● DATASET
<<<<

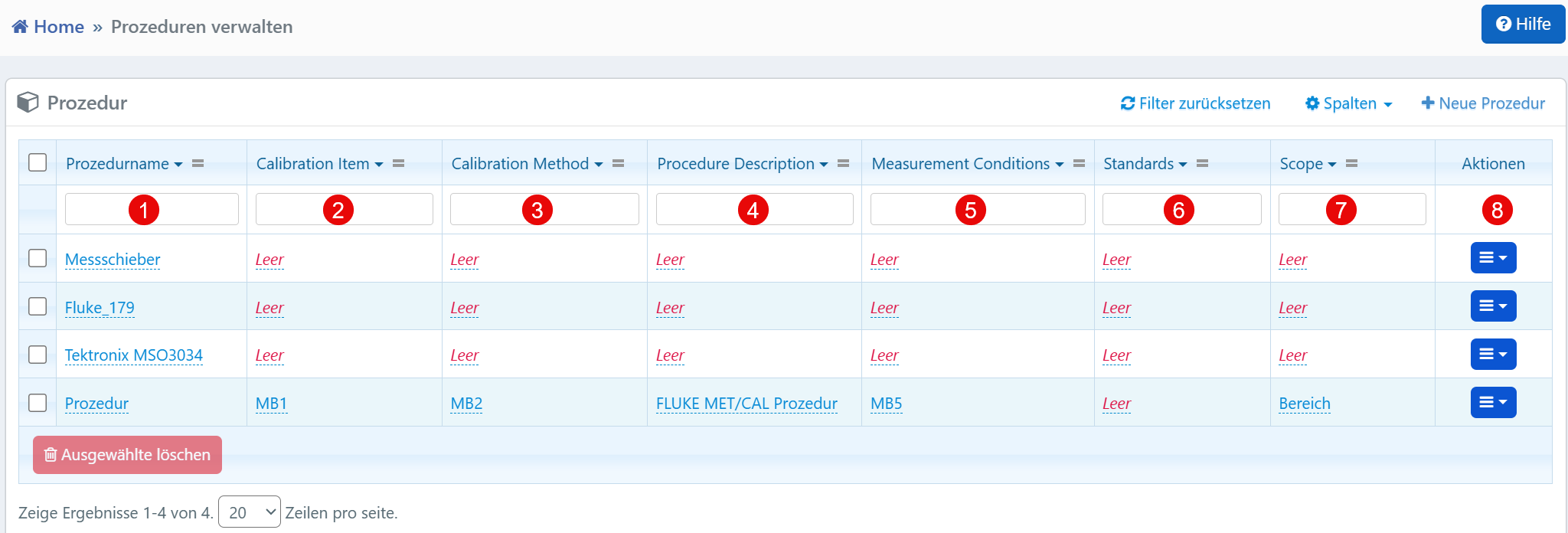Viewport: 1568px width, 533px height.
Task: Click the Filter zurücksetzen refresh icon
Action: (x=1127, y=103)
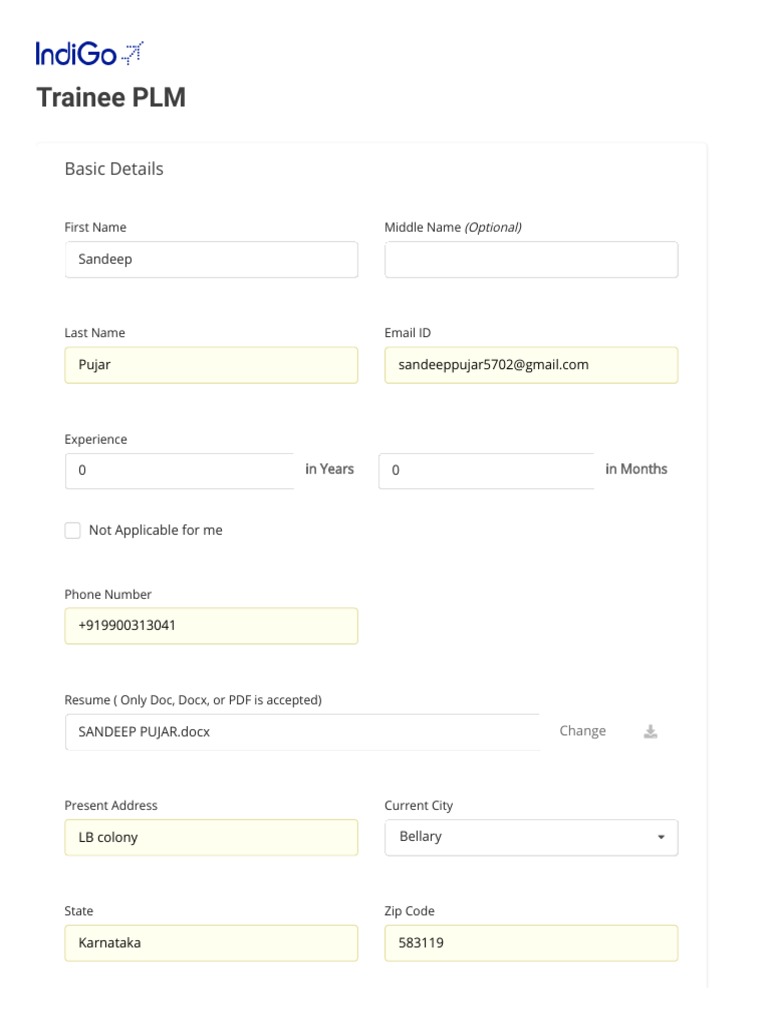This screenshot has height=1024, width=768.
Task: Click the Basic Details section title
Action: [x=114, y=169]
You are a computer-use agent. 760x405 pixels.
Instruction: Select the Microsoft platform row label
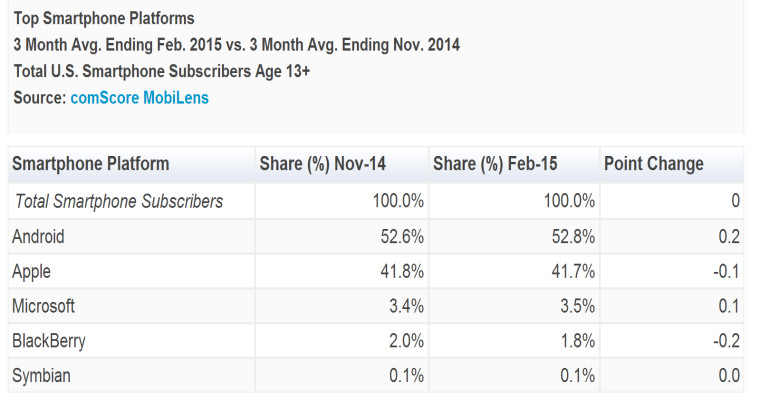[44, 306]
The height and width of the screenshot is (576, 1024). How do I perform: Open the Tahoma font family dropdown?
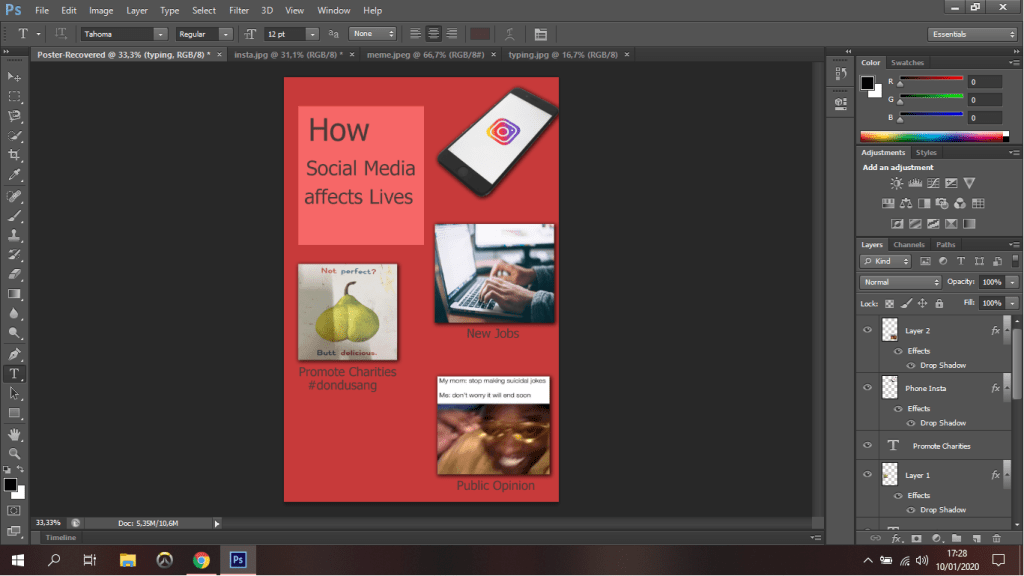(159, 34)
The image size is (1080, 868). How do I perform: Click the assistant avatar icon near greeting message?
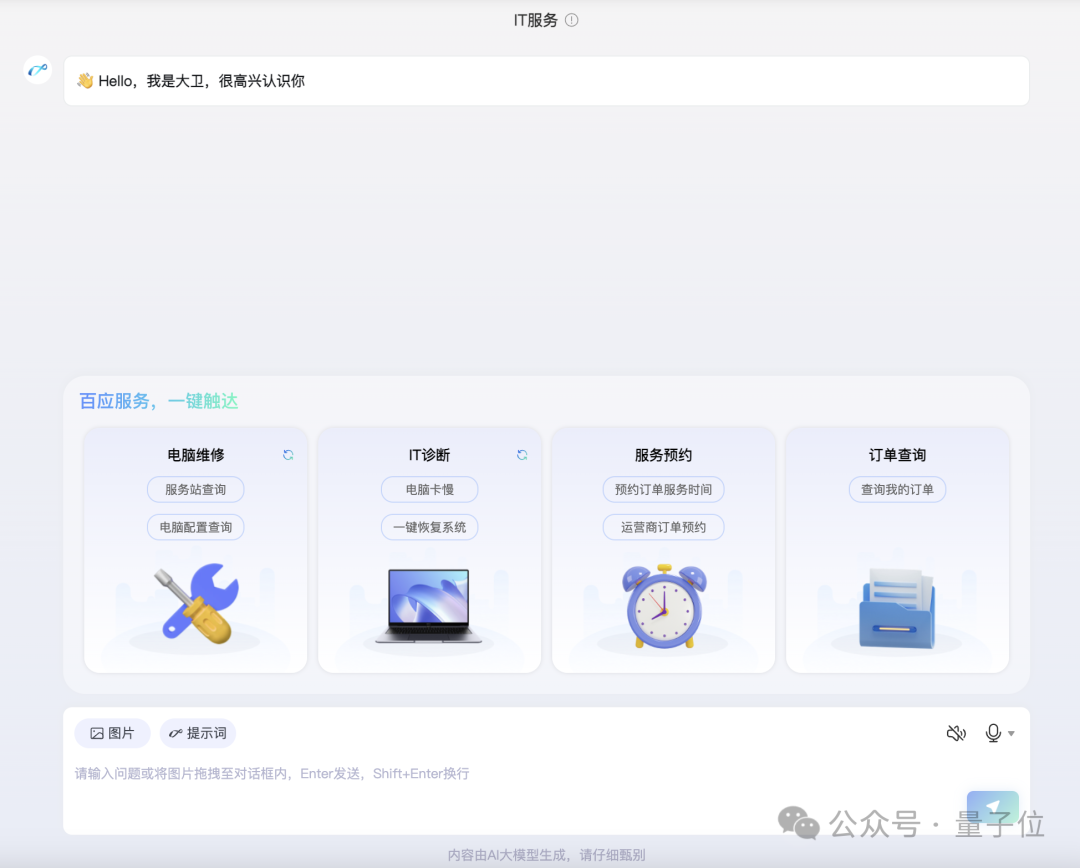pyautogui.click(x=36, y=70)
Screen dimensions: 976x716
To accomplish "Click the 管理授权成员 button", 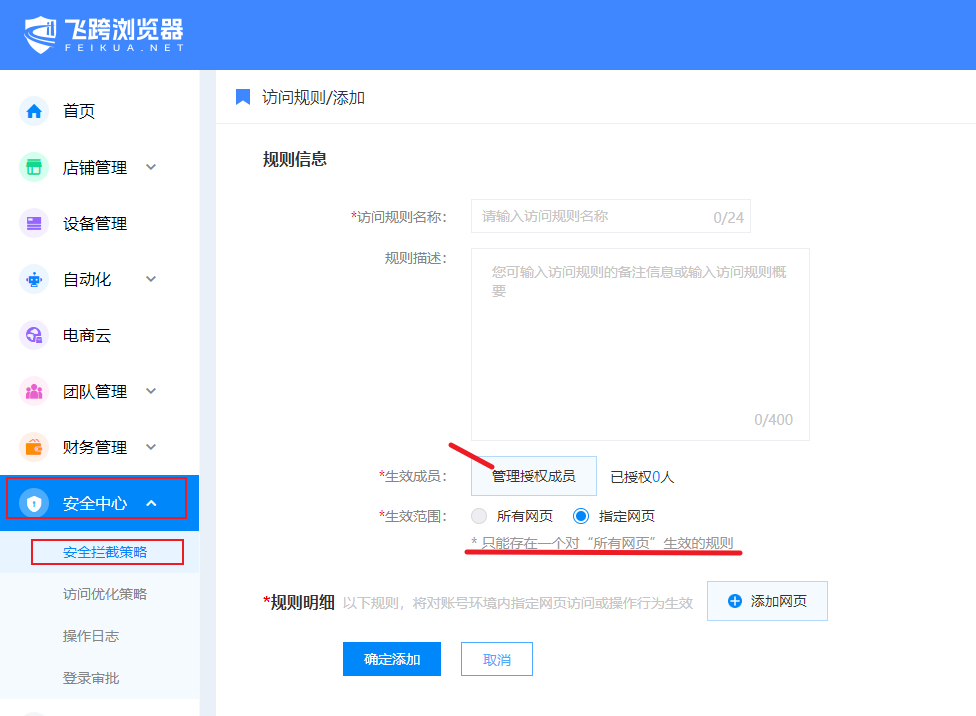I will (x=533, y=476).
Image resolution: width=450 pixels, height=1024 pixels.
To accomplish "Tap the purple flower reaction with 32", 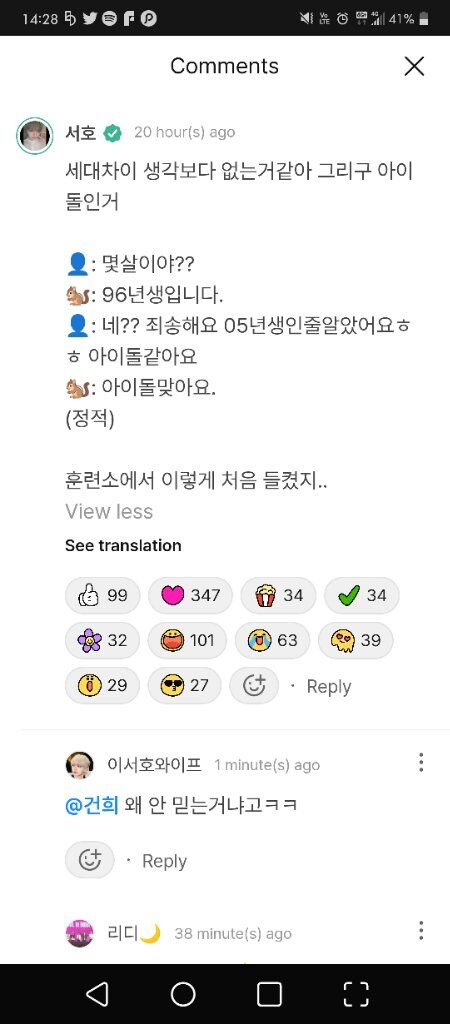I will 103,640.
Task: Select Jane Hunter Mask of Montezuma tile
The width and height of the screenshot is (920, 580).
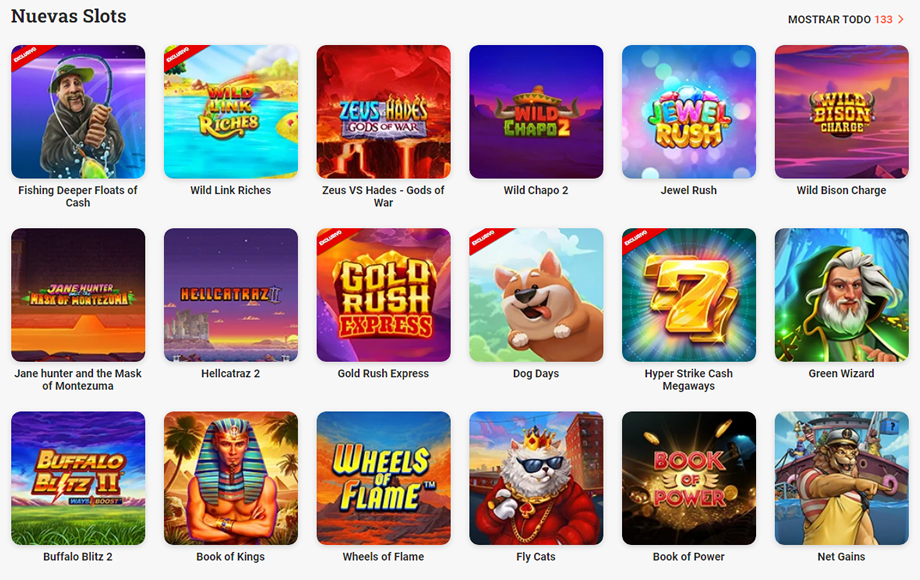Action: coord(78,295)
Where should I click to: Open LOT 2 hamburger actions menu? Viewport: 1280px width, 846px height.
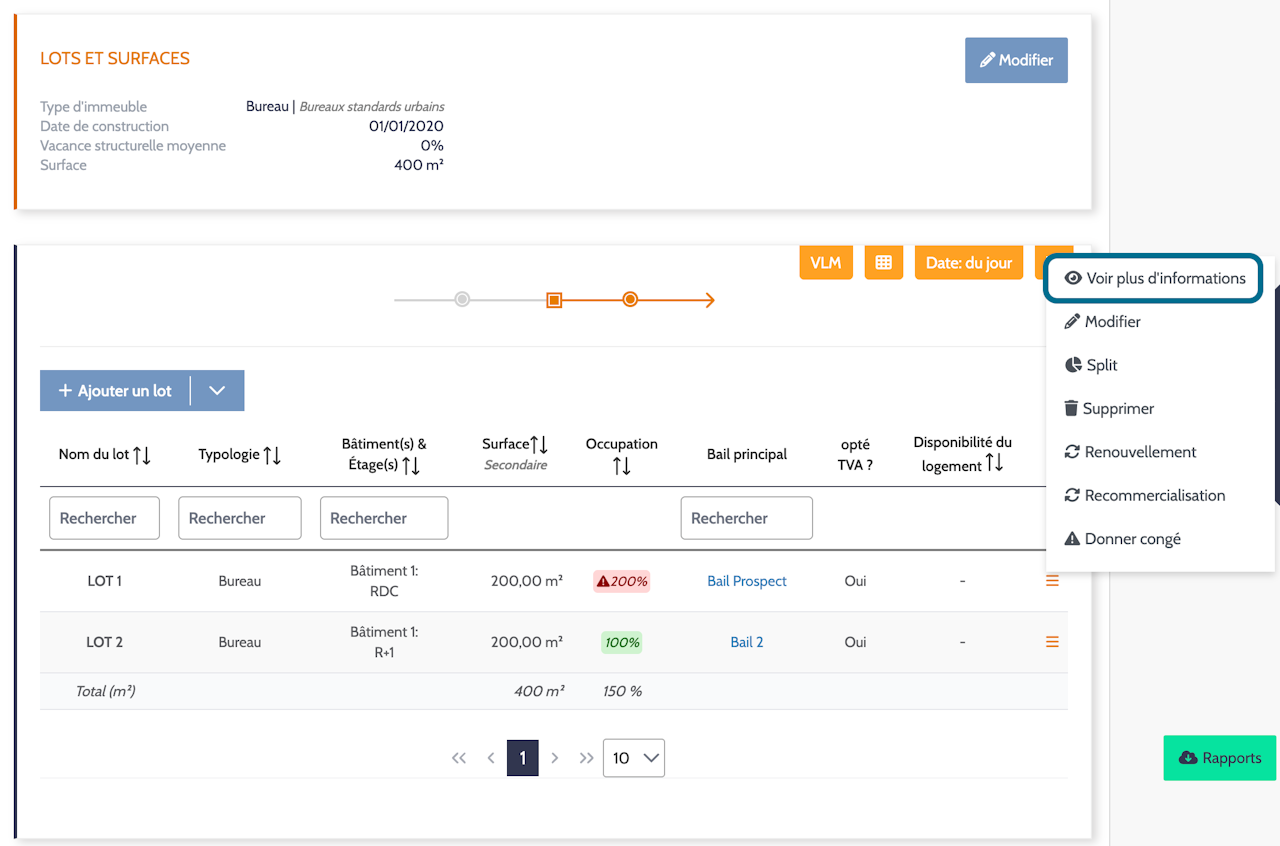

>>>>

● PROBLEM DETAILS
Please go through the data and copy each line containing the word "pixels".

● RESULT
You are a computer-use agent. 760x405 pixels.
Image resolution: width=450 pixels, height=1024 pixels.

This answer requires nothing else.